*SUPPLIED ENTRIES*:
━━━━

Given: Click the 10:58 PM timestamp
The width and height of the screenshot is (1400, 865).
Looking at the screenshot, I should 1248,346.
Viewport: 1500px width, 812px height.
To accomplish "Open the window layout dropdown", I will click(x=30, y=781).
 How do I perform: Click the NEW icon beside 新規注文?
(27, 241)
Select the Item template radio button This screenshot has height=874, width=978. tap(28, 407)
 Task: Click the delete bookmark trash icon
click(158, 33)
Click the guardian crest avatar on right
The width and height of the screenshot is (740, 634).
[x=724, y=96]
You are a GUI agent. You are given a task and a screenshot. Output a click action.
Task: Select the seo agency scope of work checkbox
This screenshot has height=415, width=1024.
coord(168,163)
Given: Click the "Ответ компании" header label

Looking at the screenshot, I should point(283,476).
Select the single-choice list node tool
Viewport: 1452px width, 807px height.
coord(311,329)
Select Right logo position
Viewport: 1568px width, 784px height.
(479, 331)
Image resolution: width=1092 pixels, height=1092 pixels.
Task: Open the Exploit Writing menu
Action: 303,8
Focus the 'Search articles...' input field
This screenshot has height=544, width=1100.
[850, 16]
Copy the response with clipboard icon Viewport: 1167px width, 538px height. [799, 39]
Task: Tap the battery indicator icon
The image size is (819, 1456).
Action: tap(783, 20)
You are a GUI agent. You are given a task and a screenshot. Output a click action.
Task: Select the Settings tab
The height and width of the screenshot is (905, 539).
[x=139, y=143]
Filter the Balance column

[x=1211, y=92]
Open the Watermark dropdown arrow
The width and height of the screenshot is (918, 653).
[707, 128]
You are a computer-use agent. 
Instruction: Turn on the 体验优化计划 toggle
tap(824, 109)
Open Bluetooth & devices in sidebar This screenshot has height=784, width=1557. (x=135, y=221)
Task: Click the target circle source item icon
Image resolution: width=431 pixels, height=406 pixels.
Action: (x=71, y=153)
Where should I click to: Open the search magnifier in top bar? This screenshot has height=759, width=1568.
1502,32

━━━━

*PROBLEM*:
A word-for-word copy of the data is what should be returned.

*TASK RESULT*:
Given: Click the 10:58 PM timestamp
The width and height of the screenshot is (1400, 865).
Looking at the screenshot, I should 1248,346.
Viewport: 1500px width, 812px height.
To accomplish "Open the window layout dropdown", I will click(x=30, y=781).
 How do I perform: Click the NEW icon beside 新規注文?
(27, 241)
Select the Item template radio button This screenshot has height=874, width=978. tap(28, 407)
 Task: Click the delete bookmark trash icon
click(158, 33)
Click the guardian crest avatar on right
The width and height of the screenshot is (740, 634).
[x=724, y=96]
You are a GUI agent. You are given a task and a screenshot. Output a click action.
Task: Select the seo agency scope of work checkbox
This screenshot has height=415, width=1024.
coord(168,163)
Given: Click the "Ответ компании" header label

Looking at the screenshot, I should point(283,476).
Select the single-choice list node tool
Viewport: 1452px width, 807px height.
coord(311,329)
Select Right logo position
Viewport: 1568px width, 784px height.
(479, 331)
Image resolution: width=1092 pixels, height=1092 pixels.
Task: Open the Exploit Writing menu
Action: 303,8
Focus the 'Search articles...' input field
This screenshot has height=544, width=1100.
[850, 16]
Copy the response with clipboard icon Viewport: 1167px width, 538px height. [799, 39]
Task: Tap the battery indicator icon
The image size is (819, 1456).
Action: tap(783, 20)
You are a GUI agent. You are given a task and a screenshot. Output a click action.
Task: Select the Settings tab
The height and width of the screenshot is (905, 539).
[x=139, y=143]
Filter the Balance column

[x=1211, y=92]
Open the Watermark dropdown arrow
The width and height of the screenshot is (918, 653).
[707, 128]
You are a computer-use agent. 
Instruction: Turn on the 体验优化计划 toggle
tap(824, 109)
Open Bluetooth & devices in sidebar This screenshot has height=784, width=1557. (x=135, y=221)
Task: Click the target circle source item icon
Image resolution: width=431 pixels, height=406 pixels.
Action: (x=71, y=153)
Where should I click to: Open the search magnifier in top bar? This screenshot has height=759, width=1568.
1502,32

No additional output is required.